:: EXTRACTED TEXT ::
******
In a judgment handed down on Wednesday 18 May (case T-577/20) (see EUROPE 12348/25), the General Court of the European Union rejected, in its entirety, the appeal by the airline Ryanair against the European Commission’s decision of October 2019 validating €380 million of emergency German public aid granted to the German company Condor Flugdienst, which had found itself in great difficulty after the liquidation of the tour operator Thomas Cook, which owned it at 100%.
In particular, the General Court dismisses the complaint alleging infringement of point 22 of the Commission’s 2014 Guidelines on State aid for rescuing and restructuring firms in difficulty other than financial institutions. According to this point 22, a company belonging to a group is not eligible for public aid except where it can be demonstrated that the company’s difficulties are intrinsic and are not the result of an arbitrary allocation of costs within the group, and that the difficulties are too serious to be dealt with by the group itself.
******
Continue the text on the General Court's ruling against Ryanair over the Condor rescue aid, picking up right after its last sentence.

:: RECORD EXCERPTS ::
******
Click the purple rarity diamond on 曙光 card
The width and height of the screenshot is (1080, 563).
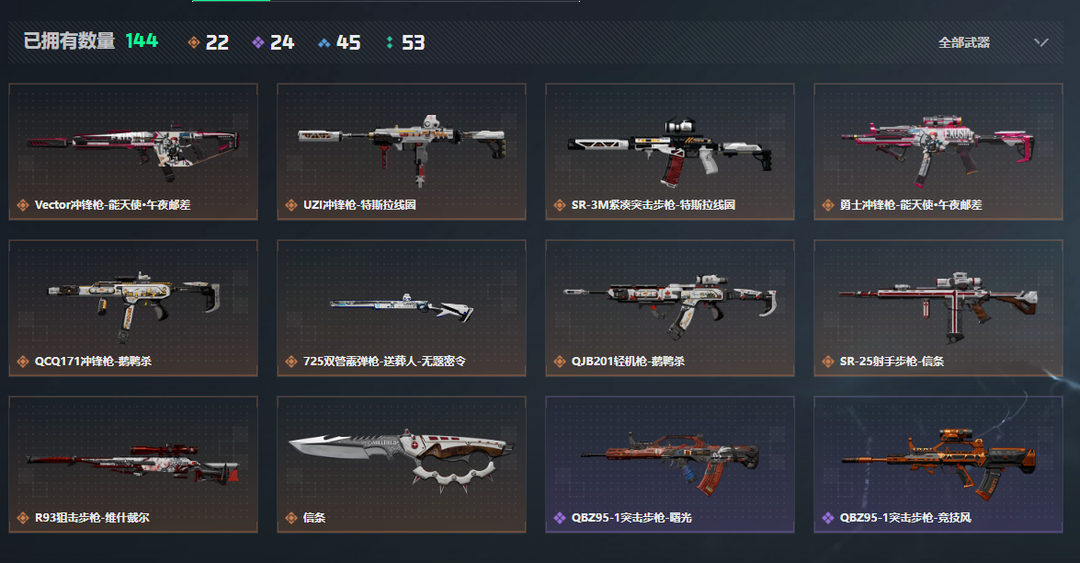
******
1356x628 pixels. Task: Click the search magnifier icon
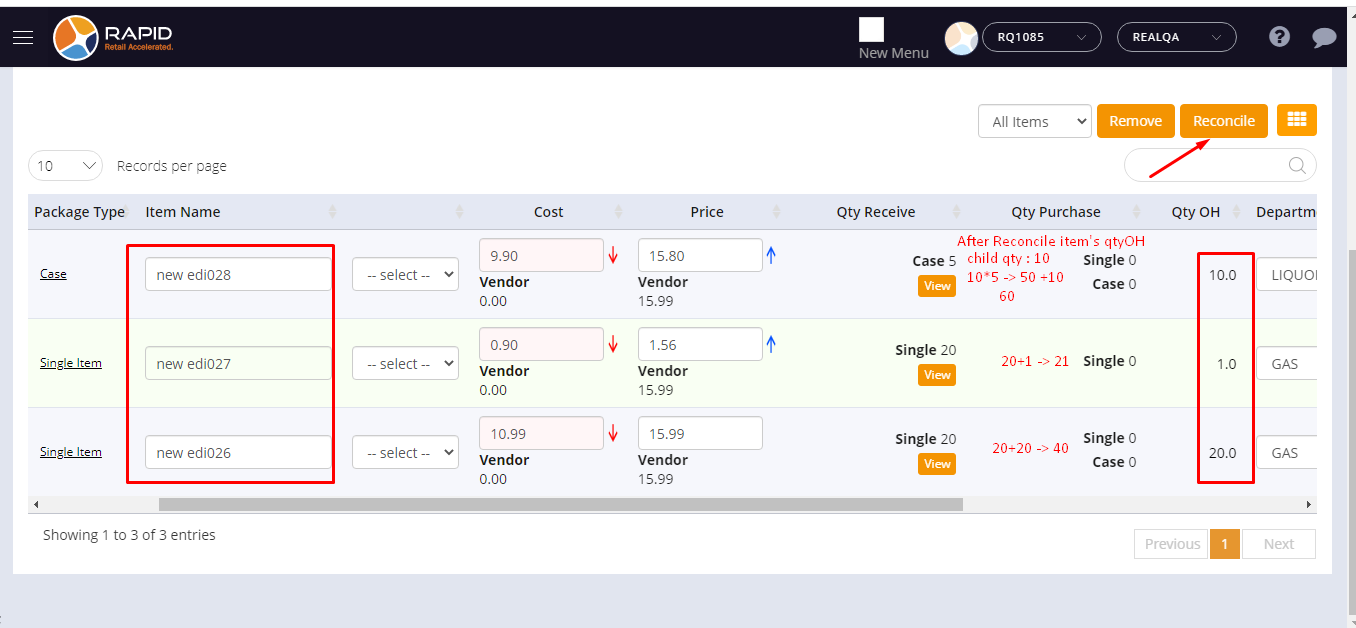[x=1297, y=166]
******
:: ANSWER SECTION ::
According to the European judge, Ryanair did not succeed in rebutting the Commission’s findings that Condor’s difficulties were the result mainly of Thomas Cook being placed into liquidation and not of an arbitrary allocation of costs within the group. This conclusion is not called into question by the finding that Condor’s difficulties were connected with the write-off of significant amounts of receivables it held against the group in the context of the pooling of that group’s cash that had been in place for several years.
Nor has the Irish company demonstrated that there are any doubts regarding the condition in point 22 of the guidelines that Condor’s difficulties are too serious to be resolved by the group itself. Thomas Cook itself was in liquidation and had ceased trading.
Lastly, according to the General Court, the service provided by Condor was sufficiently important to be liable, in the event of interruption caused by the absence of the aid at issue, to give rise to serious social difficulties or a major market failure. The immediate repatriation of Condor’s 200,000 to 300,000 passengers to 50 to 150 different destinations could not have been provided by other competing airlines at short notice.
In June 2021, again at the request of Ryanair, the General Court had annulled German State aid of €550 million to Condor for damages suffered during the Covid-19 pandemic, which the Commission had approved (see EUROPE 12737/25).